世界のみなさん、こんにちは。ブログ始めました。
初回は、このブログタイトルのバッドチューニングについて。
70年代の最後の年、僕が北海道から上京してまだ20才になるかならないかという時、中野のボロアパートでデザインの勉強をしていたら、ラジオのFM東京から糸井重里さんの番組が流れてきた。

当時、糸井さんはコピーライターという職業をそれまでのクリエーターぶった偉そうなスペシャリストではなく、大衆の視線で物事を語るというところが新しかった。日常のくだらない出来事を独自の視点で、真剣に語るということを公共の電波を利用しておもしろおかしく語っていた。

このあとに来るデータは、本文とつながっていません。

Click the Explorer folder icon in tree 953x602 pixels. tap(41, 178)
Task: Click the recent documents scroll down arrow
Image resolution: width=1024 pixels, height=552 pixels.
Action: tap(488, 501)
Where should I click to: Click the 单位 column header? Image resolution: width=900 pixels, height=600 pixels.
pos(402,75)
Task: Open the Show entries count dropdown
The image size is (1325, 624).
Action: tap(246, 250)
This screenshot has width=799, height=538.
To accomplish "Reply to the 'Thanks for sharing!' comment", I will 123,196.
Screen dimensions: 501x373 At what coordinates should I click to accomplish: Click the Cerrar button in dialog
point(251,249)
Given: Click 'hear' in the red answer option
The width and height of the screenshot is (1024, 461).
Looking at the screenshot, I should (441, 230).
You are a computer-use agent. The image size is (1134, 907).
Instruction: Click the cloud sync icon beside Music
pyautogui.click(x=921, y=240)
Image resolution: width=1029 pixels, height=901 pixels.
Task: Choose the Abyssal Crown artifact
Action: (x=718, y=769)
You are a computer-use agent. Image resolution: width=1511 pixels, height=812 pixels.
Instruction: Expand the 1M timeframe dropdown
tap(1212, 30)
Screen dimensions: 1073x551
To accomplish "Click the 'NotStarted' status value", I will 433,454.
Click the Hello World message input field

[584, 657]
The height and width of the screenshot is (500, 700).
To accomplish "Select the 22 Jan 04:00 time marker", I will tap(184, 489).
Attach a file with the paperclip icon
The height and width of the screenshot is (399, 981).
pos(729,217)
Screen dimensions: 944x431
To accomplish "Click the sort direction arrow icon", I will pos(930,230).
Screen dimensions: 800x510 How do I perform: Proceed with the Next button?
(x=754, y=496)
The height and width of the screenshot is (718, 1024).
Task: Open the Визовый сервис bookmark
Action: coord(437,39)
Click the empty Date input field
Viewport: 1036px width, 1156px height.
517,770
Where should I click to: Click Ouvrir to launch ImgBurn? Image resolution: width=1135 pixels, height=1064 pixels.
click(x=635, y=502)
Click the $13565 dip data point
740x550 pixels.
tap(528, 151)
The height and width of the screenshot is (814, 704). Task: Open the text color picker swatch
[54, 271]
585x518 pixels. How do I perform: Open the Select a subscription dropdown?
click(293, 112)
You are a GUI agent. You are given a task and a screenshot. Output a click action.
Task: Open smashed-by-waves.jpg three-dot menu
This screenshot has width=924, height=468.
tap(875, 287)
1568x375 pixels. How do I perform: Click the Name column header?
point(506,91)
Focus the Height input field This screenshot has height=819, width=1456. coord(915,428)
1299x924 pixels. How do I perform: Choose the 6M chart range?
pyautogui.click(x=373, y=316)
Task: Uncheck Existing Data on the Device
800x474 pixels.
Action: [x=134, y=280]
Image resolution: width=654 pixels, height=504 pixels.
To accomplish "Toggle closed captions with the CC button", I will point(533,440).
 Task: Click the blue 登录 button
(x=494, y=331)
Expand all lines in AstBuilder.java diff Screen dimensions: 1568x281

ある日曜日の昼下がり、その番組でRCサクセションをゲストにローリング・ストーンズのことを語っていた。忌野清志郎さんが、糸井さんの作詞で当時大ヒットしていた「恋のバッドチューニング」について話題を振った。二人は、ストーンズのギタリスト、キース・リチャーズのことを語り始めた。

キースは、ライブ直前に楽屋裏でクルー達がばっちしチューニングを合わせたギターを無造作に鷲つかみして、壁にギターをゴ〜ンとぶつけるのだそうだ。清志郎さんは、「その微妙に狂ったバッドチューニングが、不協和音を出して荒々しいロックの歪みサウンドを生み出すんだよね〜」と語ると糸井さんは、「そうそう、結局、魅力的なものは完璧というよりもちょっとチューニングが狂っている位がかっこいいのよ。恋も完璧な人よりもちょっと駄目な人間に惹かれるということがあるじゃない」ということを言っていたと思う。

僕は、その話を聞いて自分がこだわってきた、デッサン力がどうだとか、黄金分割がどうだとか、ミリ単位でデザインするということが一体なんだったんだろうと思った。実は、そのころ、密かにギタリストになる夢も捨てきれず、貧乏学生の身分だったけど3度の食事よりもレコードにお金を注ぎ込んでいた。プロになるには、ありとあらゆる音楽を吸収したいと様々なジャンルの音楽を聞いていた。最初は、ロックやブルースが好きだったが、いつの間にかテクニック重視のジャズ、クロスオーバー、フュージョンという音楽を好きになることが大人だと思い込んでいたのだ。

ところが、そのFM番組を聞いて以来、僕の全ての価値基準が木っ端微塵に吹き飛び、自分が直感的に良いと思ったものを信じても良いのだということを知った。その後、何年も後にベーシックなことがしっかりと身に付いてからのバッドチューニングだということを思い知らされる。


そんな僕自身も良くも悪くもバットチューニングなのだと思うことにしよう。